After discovering the accomplishments of these hidden figures in a set of World Book Encyclopedias, Beard, with the help of her children, made it her mission to educate the masses. The Salute to Black Jockey event was born in May 1989, with photos of the riders covering the café walls and the introduction of what is billed as the “largest inner-city carnival in the commonwealth of Kentucky.” The annual event is a popular draw, prompting visits from Academy Award-winning actors Whoopi Goldberg and Morgan Freeman.

Shirley Mae’s has been operating on a carry-out basis since the start of the pandemic, as a safety precaution and to minimize contact with the now 82-year-old matriarch. But the beloved local institution is gearing up to welcome diners back for the homecooked meals they have come to crave.

Shirley Mae Beard is as well known for her contributions to Black history as she is for her hot water cornbread.

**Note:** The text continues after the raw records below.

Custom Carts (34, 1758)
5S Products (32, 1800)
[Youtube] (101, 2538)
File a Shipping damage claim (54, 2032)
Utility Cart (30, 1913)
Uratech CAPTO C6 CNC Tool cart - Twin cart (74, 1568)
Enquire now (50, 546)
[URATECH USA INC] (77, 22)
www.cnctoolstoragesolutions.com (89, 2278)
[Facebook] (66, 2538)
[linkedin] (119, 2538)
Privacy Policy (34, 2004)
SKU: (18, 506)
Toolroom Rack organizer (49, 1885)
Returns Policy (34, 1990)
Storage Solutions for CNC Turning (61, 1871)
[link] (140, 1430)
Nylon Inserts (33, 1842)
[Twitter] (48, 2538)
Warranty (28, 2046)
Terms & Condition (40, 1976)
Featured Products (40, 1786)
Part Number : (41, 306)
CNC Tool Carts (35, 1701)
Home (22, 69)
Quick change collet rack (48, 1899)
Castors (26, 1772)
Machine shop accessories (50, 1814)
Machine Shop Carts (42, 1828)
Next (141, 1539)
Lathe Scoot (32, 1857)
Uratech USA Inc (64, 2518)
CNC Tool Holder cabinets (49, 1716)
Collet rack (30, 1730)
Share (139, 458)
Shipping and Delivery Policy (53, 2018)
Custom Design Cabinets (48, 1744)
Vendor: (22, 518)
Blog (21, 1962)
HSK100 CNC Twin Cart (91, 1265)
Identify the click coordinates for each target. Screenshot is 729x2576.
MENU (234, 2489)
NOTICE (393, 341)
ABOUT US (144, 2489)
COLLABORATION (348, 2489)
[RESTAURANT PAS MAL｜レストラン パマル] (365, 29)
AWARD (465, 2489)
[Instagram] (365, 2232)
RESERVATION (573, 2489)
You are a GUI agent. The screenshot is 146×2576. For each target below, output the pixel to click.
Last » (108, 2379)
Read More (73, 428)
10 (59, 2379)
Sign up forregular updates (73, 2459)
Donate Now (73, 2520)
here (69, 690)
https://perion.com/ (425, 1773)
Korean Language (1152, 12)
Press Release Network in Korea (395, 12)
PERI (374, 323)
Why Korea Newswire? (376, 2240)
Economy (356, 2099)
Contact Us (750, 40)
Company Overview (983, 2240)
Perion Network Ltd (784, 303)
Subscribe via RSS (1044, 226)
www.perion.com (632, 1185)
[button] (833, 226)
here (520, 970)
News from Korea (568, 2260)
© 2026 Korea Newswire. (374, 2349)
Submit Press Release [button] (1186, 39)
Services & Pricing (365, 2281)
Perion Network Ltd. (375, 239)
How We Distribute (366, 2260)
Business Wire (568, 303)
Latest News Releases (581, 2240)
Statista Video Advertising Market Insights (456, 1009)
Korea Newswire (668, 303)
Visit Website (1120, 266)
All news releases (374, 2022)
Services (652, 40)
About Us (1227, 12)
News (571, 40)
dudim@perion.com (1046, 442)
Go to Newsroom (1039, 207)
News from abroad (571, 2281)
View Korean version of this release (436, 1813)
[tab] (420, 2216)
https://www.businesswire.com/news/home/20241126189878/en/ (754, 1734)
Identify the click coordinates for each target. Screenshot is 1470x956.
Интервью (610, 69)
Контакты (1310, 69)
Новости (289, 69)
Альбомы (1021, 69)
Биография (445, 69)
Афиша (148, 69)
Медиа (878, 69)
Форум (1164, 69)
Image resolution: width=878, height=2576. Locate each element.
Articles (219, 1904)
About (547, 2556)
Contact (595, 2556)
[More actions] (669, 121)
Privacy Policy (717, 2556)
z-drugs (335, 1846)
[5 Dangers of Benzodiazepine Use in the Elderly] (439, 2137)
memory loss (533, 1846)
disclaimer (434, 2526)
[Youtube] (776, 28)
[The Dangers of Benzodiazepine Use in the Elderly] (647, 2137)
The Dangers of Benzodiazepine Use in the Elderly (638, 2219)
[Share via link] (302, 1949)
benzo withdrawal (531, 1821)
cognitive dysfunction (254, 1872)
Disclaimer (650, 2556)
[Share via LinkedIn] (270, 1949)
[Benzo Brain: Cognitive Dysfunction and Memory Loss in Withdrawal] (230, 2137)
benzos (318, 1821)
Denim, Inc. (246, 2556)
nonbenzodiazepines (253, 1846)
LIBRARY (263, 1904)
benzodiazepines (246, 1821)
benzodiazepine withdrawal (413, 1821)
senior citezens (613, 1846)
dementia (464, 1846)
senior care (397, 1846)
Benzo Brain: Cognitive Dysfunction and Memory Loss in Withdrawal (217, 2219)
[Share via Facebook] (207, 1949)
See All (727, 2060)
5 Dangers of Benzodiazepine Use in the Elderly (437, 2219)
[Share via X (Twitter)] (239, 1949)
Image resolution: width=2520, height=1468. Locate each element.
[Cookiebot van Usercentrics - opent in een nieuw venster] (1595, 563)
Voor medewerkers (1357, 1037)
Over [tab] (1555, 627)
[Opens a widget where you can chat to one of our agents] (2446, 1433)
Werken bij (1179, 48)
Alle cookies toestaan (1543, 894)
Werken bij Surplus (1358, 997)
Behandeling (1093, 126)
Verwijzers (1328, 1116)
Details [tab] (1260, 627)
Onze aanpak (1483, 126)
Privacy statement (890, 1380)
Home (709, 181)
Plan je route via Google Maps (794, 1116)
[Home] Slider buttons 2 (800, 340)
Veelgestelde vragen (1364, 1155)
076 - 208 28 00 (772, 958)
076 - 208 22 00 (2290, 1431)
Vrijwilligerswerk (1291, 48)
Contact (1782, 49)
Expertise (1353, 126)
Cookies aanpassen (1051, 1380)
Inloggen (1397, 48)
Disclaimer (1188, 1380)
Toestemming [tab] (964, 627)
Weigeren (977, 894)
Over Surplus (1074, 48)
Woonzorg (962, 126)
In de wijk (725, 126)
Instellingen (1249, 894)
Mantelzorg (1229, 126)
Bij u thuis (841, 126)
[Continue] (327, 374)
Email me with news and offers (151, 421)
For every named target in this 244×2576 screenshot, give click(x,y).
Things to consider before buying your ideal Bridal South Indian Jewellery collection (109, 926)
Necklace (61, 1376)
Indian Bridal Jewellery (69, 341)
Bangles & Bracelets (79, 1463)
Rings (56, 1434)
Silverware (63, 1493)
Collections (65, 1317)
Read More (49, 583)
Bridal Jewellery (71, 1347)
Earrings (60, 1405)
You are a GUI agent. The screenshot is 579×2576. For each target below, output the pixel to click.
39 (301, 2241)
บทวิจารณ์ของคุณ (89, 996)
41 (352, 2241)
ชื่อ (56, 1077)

MARTIN LUTHER KING JR. DOCUMENTS

ATLANTA

Few figures in the civil rights movement are more recognizable than Martin Luther King Jr. King was emblematic of the movement during the 1950s and ’60s, providing leadership, courage and wisdom that inspired individuals of many races and backgrounds to fight for equality and cling to hope for a just world. His speeches and sermons, such as the famous “I Have A Dream” speech, were catalysts for social change and racial equality, even after his 1969 assassination in Memphis. The National Center for Civil and Human Rights in Atlanta houses an exhibition called “Voice to the Voiceless,” which features artifacts of King’s from the Morehouse College Martin Luther King Jr. Collection. The exhibition includes some of King’s papers and letters, 1,100 books from his personal library and an art installation featuring a backlit display of his unique handwriting stretching 38 feet across 50 metal panels, titled “Fragments.”